Open AccessHuman somatotropin: covalent reconstitution of two polypeptide contiguous fragments with thrombin.
Author(s) -
László Gráf,
C H Li
Publication year - 1981
Publication title -
proceedings of the national academy of sciences of the united states of america
Language(s) - English
Resource type - Journals
eISSN - 1091-6490
pISSN - 0027-8424
DOI - 10.1073/pnas.78.10.6135
Subject(s) - thrombin , radioimmunoassay , sodium dodecyl sulfate , chemistry , peptide , gel electrophoresis , glycerol , covalent bond , biochemistry , chromatography , medicine , platelet , organic chemistry
Thrombin has been shown to resynthesize the Arg134-Thr135 peptide bond between the 134- and 57-residue thrombin fragments of reduced and carbamidomethylated human somatotropin at pH 6.0 in 90% (vol/vol) glycerol.
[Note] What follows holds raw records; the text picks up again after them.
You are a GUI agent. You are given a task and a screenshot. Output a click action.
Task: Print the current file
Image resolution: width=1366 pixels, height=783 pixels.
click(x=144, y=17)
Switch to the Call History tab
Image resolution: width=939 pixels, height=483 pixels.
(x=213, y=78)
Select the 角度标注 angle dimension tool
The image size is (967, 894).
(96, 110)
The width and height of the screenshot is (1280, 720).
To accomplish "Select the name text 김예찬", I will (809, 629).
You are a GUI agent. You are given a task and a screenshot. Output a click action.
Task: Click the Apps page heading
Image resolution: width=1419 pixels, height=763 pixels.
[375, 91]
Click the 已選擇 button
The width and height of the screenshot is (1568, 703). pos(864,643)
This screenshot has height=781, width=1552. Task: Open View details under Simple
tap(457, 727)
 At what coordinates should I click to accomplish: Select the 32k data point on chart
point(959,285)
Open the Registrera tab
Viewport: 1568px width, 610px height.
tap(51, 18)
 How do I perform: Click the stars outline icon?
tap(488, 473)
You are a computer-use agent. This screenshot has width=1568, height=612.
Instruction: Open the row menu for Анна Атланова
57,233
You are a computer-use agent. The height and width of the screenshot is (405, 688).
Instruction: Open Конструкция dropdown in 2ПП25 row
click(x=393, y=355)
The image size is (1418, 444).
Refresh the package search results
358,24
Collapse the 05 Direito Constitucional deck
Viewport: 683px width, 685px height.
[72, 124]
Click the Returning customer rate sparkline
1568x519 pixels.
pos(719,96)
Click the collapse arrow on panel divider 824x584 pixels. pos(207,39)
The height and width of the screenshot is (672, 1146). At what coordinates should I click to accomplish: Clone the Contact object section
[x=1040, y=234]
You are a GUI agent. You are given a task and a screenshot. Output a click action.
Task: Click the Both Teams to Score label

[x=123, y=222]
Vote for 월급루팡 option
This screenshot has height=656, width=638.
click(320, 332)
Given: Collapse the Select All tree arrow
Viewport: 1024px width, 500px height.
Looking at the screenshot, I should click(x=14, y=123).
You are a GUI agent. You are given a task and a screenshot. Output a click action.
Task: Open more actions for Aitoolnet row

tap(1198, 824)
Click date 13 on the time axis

The maximal amount of synthesis was about 20% as estimated by sodium dodecyl sulfate gel electrophoresis and radioreceptor assay. The resynthesized polypeptide was isolated and shown to be indistinguishable from the reduced and carbamidomethylated hormone when tested by two receptor-binding assays, radioimmunoassay, and rat tibia test.